At Viewpoint, new multilingual learning students are paired with another student who speaks the same language to provide a tour of the school and help navigate classes. “It can be terrifying coming somewhere new where you don’t speak the language. “This pairing with other students] empowers students to help other students,” said Barth.

Viewpoint also arranged a tour of local college campuses for some of the school’s multilingual learning students. “We wanted them to see what next level education looks like and see their potential beyond just high school,” said Barth. Students also visited M-Tech to see opportunities available even in high school. “Many students said they had no idea these things were so close. What an opportunity to start opening their eyes to the vast opportunities out there,” Barth said.
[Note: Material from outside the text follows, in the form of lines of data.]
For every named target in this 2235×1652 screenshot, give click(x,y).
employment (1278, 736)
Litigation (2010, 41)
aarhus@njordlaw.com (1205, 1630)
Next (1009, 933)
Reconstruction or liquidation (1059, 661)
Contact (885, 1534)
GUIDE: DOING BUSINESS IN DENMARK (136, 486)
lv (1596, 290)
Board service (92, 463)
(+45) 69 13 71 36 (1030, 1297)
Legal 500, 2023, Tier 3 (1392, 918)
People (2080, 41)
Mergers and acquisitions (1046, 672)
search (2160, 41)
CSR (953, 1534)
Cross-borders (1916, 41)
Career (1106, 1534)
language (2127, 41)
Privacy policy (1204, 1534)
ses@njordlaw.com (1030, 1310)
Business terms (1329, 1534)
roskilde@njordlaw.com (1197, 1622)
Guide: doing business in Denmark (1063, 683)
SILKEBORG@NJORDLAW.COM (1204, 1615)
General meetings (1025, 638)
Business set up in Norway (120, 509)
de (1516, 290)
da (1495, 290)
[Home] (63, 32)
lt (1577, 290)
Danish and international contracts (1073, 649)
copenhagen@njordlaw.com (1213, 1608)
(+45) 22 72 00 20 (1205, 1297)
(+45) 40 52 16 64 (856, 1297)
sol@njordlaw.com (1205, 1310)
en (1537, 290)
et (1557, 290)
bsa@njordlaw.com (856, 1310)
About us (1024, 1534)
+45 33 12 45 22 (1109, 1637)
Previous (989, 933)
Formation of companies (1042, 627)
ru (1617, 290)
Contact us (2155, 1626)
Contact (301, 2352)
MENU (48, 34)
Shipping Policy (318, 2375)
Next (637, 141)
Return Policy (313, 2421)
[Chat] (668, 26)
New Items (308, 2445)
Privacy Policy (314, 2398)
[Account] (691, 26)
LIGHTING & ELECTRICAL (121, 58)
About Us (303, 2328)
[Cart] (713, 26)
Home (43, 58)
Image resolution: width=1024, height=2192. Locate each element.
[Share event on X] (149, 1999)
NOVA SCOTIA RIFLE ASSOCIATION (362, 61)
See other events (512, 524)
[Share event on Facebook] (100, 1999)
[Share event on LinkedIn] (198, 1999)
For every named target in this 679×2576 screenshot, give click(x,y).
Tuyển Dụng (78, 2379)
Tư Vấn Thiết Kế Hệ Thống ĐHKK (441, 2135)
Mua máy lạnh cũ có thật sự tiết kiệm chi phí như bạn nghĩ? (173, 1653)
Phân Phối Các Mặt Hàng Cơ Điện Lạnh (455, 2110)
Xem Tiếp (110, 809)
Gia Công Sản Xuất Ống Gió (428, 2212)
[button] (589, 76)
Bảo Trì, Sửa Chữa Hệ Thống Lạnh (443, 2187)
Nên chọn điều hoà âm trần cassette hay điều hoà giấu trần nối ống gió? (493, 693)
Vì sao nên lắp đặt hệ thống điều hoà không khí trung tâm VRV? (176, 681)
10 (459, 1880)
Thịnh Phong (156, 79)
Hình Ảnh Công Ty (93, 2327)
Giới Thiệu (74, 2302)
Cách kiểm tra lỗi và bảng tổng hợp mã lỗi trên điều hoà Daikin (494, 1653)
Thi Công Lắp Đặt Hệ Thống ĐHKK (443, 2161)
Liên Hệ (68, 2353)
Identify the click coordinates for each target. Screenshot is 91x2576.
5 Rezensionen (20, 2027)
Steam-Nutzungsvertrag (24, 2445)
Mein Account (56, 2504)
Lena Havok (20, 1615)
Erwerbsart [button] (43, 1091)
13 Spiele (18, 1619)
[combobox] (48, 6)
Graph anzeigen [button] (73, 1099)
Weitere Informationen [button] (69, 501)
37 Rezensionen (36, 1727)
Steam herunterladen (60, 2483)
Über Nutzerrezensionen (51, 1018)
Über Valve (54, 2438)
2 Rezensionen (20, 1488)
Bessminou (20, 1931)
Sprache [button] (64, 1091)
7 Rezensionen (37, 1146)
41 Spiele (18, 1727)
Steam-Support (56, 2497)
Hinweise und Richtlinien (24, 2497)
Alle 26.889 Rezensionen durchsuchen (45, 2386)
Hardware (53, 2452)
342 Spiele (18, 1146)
Dry Creek is planning a parent outreach, kicking off with a dinner and classes for students and parents. “We need to do something to bridge the gap and make them feel welcome,” said Worlton. They have started a Hope Squad, and those students and the student council have taken a leadership role in helping new multilingual students feel supported and included despite the language barrier. “It’s been neat to see,” Worlton said.

North Point has chosen “We Belong” as its theme this year. It’s an acronym for belonging, empathy, listening, optimism, nurturing, kindness, and grit. Each month, the school focuses on a characteristic to bring students together and make them feel welcome. They started the year with an assembly where local author Gayle Holdman read her book, “The Piece That Is You.” The book explains how stained-glass art combines shapes and colors, which are pieced together to form a whole.

North Point has also expanded its library to include books in different languages. Saxton said teachers traveling out of the country have bought books in those places and languages to add to the collection. They have also started sending home all school communications in both English and Spanish. Their school gym is lined with flags from countries around the world.

The school administrators admire the multilingual learning students’ ability to adapt. “They have such resilience, and they are on it, and it’s so fun to see them grasp things and their eyes light up,” said Barth. 

Becerra said, “If you provide multilingual learning students with support and an environment to thrive, they will step up. Kids are so resilient.”

Lehi’s schools will continue to show resilience and adaptability. “We love welcoming the world to our school, no matter the background or culture,” said Saxton. We don’t see it as a challenge. We see it as an opportunity to gain new cultural experiences and empathy.”